-- ABOUT THIS EXERCISE --
In the news report on Kentucky's last abortion facility, which organization runs the University of Louisville Hospital?

-- TEXT PASSAGE --
+---+

LOUISVILLE, Ky. — Attorneys for the last remaining abortion facility in Kentucky filed a federal lawsuit on Wednesday in an effort to block a compliance order that would result in its closure.
The Cabinet for Health and Family Services sent a letter to the EMW Women’s Surgical Center in Louisville earlier this month to advise that there were technical problems with the facility’s attempts to comply with the requirements to have agreements with a local hospital and ambulance service in the event of a medical emergency.
It noted that the Center’s filed agreement with University of Louisville Hospital was “not signed by an authorized representative” and that its arrangements with Mercy Ambulance were also deficient.
In response, the Center obtained a new ambulance agreement and also tried to convince the Cabinet that its current signature from the University of Louisville Department of Obstetrics, Gynecology and Women’s Health was sufficient.
The Cabinet advised, however, that the state requires that the agreement be signed by the “owner of the acute care hospital, not a subordinate division.”
It also noted that the University of Louisville Hospital had recently discontinued an agreement with Planned Parenthood, meaning that it might no longer desire an agreement with the Center either. The hospital is run by Catholic Health Initiatives.
While the abortion facility was soon able to obtain a signature from the interim president, he pulled out of the agreement and “asked that the amended agreement not be sent to the cabinet.”

+---+

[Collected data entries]

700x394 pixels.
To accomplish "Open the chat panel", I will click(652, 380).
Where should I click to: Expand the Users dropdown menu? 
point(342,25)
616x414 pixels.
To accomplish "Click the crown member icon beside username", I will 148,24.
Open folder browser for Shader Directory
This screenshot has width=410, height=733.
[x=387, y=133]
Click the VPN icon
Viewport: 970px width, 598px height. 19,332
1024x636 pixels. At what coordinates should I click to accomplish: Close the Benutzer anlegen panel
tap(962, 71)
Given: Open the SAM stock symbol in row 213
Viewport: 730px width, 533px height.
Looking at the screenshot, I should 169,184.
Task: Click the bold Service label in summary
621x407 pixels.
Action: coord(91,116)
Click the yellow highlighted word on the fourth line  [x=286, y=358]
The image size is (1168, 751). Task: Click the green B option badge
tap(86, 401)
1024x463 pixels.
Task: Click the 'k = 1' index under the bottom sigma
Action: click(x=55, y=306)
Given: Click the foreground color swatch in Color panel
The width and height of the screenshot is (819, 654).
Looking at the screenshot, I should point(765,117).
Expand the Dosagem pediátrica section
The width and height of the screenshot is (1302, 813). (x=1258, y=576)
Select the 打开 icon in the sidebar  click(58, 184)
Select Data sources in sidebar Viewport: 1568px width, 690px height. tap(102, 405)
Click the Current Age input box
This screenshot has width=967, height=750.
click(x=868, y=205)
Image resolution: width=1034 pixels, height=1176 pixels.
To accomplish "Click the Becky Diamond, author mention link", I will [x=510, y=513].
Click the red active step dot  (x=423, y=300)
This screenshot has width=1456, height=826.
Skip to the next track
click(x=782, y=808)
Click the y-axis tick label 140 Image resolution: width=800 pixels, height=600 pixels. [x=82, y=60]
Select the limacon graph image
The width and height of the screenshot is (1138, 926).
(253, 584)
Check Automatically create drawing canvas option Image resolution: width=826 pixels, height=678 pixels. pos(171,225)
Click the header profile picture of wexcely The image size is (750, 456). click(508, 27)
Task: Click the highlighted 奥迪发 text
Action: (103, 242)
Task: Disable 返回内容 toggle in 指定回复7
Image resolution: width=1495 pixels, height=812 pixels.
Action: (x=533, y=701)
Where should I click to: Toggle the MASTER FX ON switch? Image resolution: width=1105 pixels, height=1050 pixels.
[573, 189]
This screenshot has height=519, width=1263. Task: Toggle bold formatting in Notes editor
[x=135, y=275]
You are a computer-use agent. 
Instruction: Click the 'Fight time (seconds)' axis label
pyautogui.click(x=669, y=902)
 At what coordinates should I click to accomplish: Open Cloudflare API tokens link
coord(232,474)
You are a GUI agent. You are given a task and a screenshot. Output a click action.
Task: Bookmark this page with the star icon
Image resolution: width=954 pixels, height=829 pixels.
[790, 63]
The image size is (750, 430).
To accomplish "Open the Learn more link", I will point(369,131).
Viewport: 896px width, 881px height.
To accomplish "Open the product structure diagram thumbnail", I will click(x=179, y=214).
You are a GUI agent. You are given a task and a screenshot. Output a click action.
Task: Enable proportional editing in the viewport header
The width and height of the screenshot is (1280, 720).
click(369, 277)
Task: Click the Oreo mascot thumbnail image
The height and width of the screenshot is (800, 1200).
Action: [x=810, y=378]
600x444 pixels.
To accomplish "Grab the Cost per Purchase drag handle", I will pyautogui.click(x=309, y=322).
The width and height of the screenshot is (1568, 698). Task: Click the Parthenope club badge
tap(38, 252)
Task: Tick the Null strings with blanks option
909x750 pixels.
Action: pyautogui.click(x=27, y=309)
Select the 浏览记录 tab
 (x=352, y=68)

+---+

-- FINAL ANSWER --
Catholic Health Initiatives